(Records from a dataset)
-=-=-=-=-

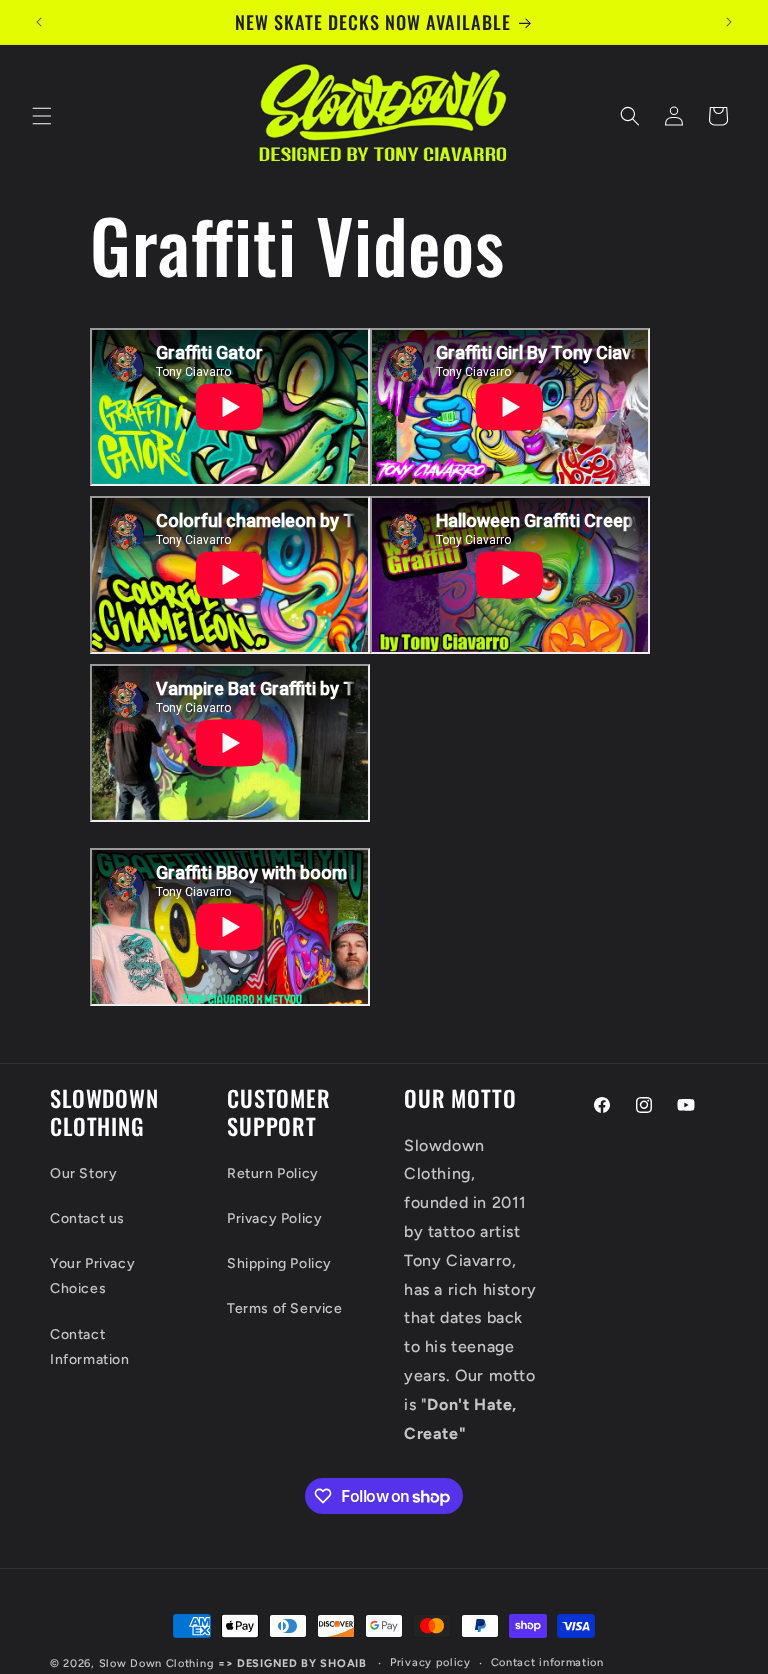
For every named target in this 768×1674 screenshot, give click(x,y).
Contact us (87, 1218)
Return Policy (273, 1173)
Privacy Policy (274, 1218)
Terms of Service (285, 1308)
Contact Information (90, 1347)
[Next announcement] (729, 22)
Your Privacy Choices (92, 1276)
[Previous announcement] (39, 22)
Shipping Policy (279, 1263)
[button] (42, 116)
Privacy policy (430, 1662)
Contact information (547, 1662)
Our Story (83, 1173)
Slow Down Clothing (157, 1663)
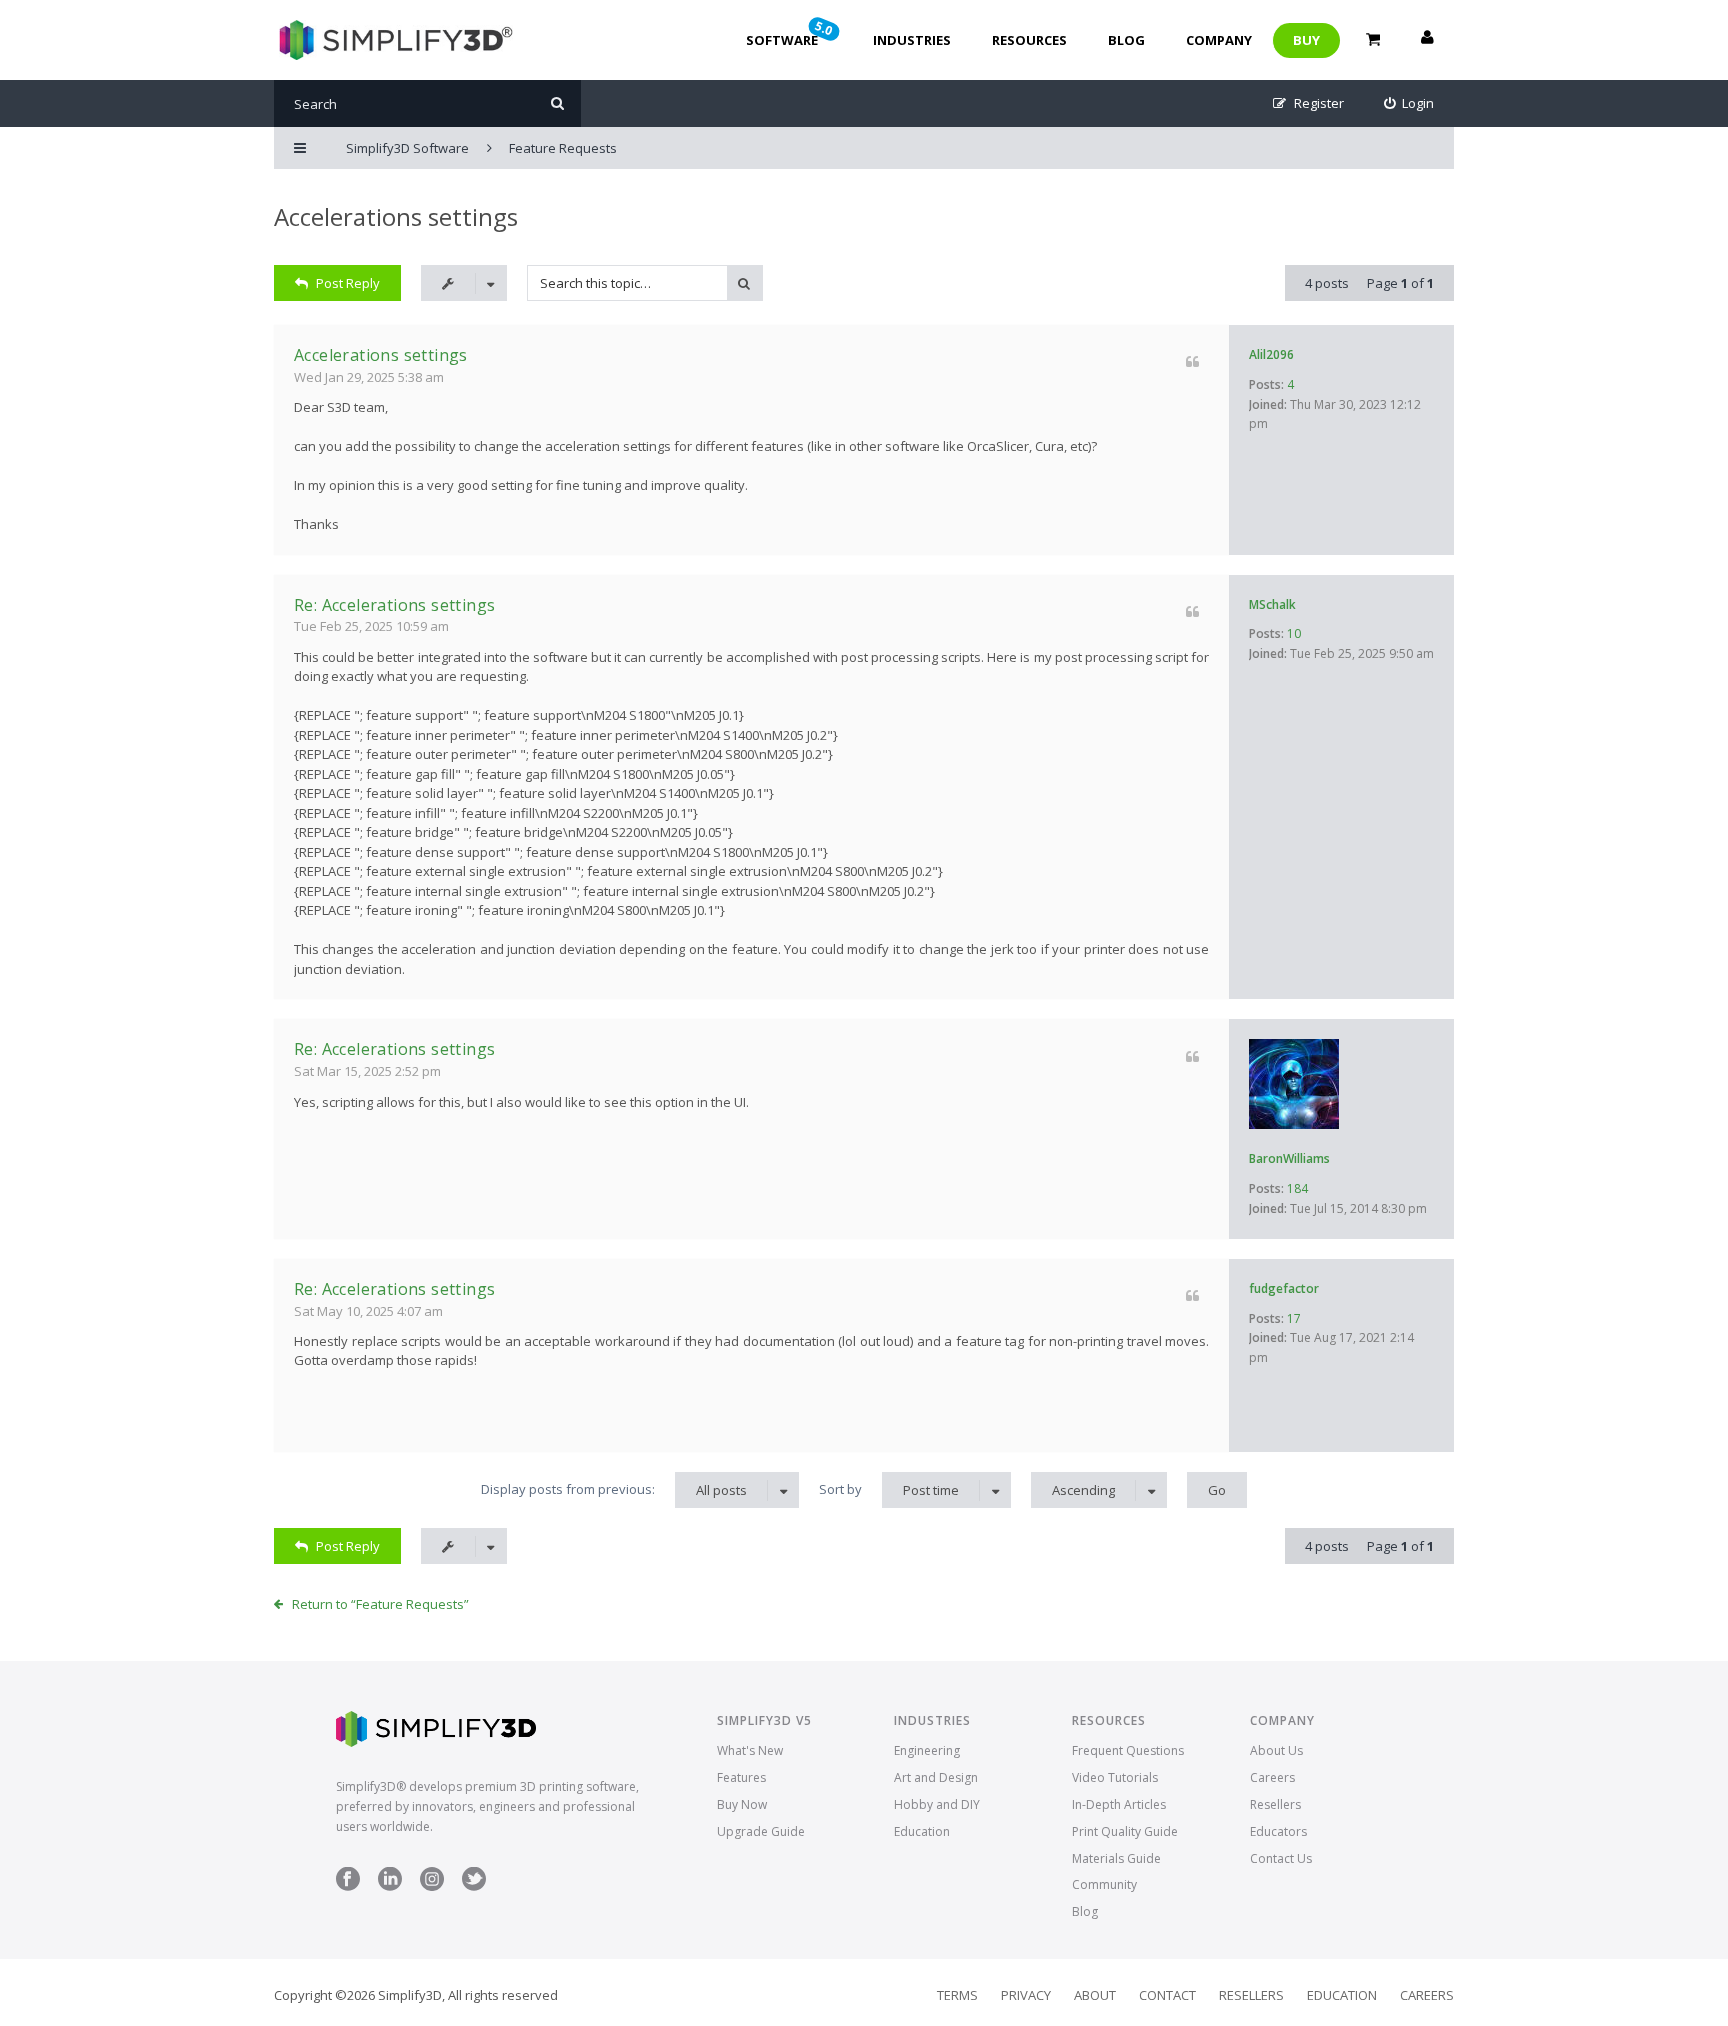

-=-=-=-=-

◆ Directions for this task ◆
Wherever the string "Contact" occurs in the data, copy the line that holds it.

◆ Task response ◆
Contact us (87, 1218)
Contact Information (90, 1347)
Contact information (547, 1662)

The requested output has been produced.